Covenants¶
A covenant is a contract that carries its state from one UTXO to the next.
The state lives in the locking script, so each state results in its own P2SH address (see Compiling → Constructor args embed state). A transition spends the UTXO at the current address and creates a new output at a new address (which is derived from the newly created covenant state).
Calling a covenant entrypoint¶
Spend a covenant entrypoint with
build_sig_script_for_covenant_decl,
not
build_sig_script. It finds the covenant's
declaration entrypoint and builds the unlocking script for it:
contract = silverscript.compile(SOURCE, [current_count])
call = contract.build_sig_script_for_covenant_decl("add", [amount])
The is_leader keyword (default False) matters only for covenants that
spend several UTXOs of the same covenant in one transition and pick one
input as the leader. The leader input carries the entrypoint's
arguments and runs the covenant's logic; the other inputs are
delegates — they take no arguments and only prove they belong to the
same covenant, deferring to the leader. Build the leader's unlocking
script with is_leader=True and each delegate's with is_leader=False.
The Counter here never needs it. Its binding = auth compiles to a single
entrypoint with no leader/delegate split, so is_leader is ignored — you
reach for is_leader=True only when building the leader input of a
multi-input covenant (binding = cov).
The rest is the same as a plain spend: the input's signature_script is
the covenant call followed by the pushed redeem script (see
Unlocking Scripts → Spending a locked UTXO).
State transition via transactions¶
Covenant state advances (transitions) via transactions on the Kaspa network. Actual on-chain side of a covenant is core kaspa work, not the compiler's.
A transition is a transaction that:
- Spends the current covenant UTXO, with the covenant call as its
signature_script. - Creates a new output at the next state's address, carrying the
covenant forward with a
CovenantBindingso the chain keeps the same covenant id.
The first transaction (genesis) locks an ordinary funding UTXO into the
initial state. It derives the covenant id with
populate_genesis_covenants and a
GenesisCovenantGroup.
Every later transition reuses that id.
Worked example: Counter¶
examples/silverscript/counter.py
runs the whole loop live on testnet-10. The contract holds one count
in covenant state. Each spend is a 1:1 transition that updates the count
and re-locks the funds:
The contract:
pragma silverscript ^0.1.0;
contract Counter(int init_count) {
int count = init_count;
#[covenant(binding = auth, from = 1, to = 1, mode = transition)]

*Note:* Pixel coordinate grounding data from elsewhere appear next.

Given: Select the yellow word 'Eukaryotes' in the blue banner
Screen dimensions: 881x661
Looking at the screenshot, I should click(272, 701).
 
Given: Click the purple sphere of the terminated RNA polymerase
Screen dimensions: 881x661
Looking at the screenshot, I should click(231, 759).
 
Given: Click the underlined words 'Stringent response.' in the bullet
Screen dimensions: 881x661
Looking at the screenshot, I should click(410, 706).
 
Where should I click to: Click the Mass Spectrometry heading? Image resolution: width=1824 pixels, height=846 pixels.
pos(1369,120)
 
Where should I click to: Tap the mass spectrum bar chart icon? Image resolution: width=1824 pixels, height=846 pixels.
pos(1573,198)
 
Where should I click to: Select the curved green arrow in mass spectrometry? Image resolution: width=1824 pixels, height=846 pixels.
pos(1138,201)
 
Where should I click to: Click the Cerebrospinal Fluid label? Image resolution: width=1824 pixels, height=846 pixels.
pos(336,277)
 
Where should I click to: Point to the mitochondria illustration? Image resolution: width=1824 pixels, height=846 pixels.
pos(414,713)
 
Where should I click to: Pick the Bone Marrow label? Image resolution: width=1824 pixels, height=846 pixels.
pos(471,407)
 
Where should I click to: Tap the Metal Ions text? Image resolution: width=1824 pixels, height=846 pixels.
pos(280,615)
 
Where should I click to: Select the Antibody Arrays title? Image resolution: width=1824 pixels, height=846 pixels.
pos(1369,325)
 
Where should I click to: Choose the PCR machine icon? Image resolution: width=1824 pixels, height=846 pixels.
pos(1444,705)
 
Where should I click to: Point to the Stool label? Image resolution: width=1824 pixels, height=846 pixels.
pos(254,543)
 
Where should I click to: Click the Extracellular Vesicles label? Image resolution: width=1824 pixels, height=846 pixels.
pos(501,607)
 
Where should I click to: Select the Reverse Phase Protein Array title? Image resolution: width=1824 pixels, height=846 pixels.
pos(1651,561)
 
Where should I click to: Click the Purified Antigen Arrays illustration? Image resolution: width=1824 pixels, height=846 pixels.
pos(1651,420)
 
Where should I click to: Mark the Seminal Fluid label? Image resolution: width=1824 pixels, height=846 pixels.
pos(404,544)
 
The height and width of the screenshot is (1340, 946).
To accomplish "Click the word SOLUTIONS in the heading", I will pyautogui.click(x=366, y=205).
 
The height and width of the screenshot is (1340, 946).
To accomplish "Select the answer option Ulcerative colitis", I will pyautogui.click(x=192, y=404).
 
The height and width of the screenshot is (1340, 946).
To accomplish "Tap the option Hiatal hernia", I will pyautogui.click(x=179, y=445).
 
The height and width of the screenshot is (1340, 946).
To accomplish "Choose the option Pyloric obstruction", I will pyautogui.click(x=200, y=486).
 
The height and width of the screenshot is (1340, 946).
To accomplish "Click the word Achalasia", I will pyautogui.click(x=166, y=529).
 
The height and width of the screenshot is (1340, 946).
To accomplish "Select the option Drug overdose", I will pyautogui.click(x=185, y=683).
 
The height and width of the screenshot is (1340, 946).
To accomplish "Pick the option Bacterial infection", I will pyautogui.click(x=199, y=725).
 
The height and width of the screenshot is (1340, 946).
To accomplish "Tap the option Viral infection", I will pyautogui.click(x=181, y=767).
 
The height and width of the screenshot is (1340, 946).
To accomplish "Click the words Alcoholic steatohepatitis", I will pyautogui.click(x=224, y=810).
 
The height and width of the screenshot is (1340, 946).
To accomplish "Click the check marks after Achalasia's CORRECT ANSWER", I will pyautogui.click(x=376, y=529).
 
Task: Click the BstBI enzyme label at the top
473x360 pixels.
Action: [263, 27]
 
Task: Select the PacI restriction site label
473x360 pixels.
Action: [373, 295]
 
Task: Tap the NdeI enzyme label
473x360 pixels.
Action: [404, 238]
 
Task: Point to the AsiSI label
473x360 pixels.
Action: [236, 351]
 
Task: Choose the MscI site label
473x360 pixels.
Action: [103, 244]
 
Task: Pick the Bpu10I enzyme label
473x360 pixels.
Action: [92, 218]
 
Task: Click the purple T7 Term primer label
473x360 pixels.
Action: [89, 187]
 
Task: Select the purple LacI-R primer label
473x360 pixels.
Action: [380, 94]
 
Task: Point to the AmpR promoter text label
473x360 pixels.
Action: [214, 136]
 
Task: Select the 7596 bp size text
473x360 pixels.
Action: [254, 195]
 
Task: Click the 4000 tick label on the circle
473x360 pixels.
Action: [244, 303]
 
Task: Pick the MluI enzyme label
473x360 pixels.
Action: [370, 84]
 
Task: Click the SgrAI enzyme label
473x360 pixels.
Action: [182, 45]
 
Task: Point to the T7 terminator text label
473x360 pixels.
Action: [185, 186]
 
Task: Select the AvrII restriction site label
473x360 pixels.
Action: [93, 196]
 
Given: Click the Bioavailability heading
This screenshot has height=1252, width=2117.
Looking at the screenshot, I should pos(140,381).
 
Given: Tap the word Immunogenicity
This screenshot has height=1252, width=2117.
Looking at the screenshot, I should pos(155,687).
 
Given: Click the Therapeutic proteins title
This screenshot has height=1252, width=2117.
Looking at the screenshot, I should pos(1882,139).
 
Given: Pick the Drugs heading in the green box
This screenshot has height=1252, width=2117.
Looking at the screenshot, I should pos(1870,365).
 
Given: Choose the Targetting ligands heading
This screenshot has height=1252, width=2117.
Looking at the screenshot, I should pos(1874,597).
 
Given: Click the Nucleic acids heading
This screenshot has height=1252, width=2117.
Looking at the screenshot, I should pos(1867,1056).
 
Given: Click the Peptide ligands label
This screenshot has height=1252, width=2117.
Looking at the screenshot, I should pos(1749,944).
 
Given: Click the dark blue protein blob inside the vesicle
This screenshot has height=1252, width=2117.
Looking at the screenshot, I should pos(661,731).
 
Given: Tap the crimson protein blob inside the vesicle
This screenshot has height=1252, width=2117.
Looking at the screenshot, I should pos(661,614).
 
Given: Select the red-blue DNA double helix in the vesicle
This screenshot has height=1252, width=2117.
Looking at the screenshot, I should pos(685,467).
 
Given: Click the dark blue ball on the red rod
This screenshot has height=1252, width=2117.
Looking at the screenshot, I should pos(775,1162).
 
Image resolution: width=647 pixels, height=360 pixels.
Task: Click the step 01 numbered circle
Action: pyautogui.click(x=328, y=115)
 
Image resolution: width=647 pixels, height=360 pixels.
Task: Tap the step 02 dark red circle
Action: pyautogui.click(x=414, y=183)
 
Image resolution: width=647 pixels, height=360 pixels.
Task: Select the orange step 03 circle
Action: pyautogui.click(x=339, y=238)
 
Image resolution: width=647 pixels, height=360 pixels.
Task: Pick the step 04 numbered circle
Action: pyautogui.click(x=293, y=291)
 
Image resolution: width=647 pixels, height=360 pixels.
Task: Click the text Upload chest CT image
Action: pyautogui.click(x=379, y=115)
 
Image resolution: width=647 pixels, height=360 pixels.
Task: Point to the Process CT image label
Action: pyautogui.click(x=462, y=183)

function add(State prev_state, int amount) : (State) {
return({ count: prev_state.count + amount });
}
#[covenant(binding = auth, from = 1, to = 1, mode = transition)]
function subtract(State prev_state, int amount) : (State) {
require(prev_state.count - amount >= 0);
return({ count: prev_state.count - amount });
}
}
A few things from the example worth noting:
- State is in the address.
count = 0andcount = 5are different scripts at different addresses. The example re-derives each address from the source and the count alone. - No signing on the transition. The Counter checks no signature, so the unlocking script is just the covenant call plus the redeem script — the transition is permissionless. Only the genesis funding input (a normal P2PK UTXO) is signed.
- The covenant id carries over. Genesis derives it; each transition
binds the new output to it with a
CovenantBinding.
The compiler's role is small: compile the contract at the current count,
and build the covenant call. Transaction building, fee sizing, covenant
binding, and submission are all core kaspa — see
Transactions.
Experimental
Covenants are the newest and least-settled part of SilverScript. Treat the contract above as a teaching example, not a template for production value. Verify everything on a test network first.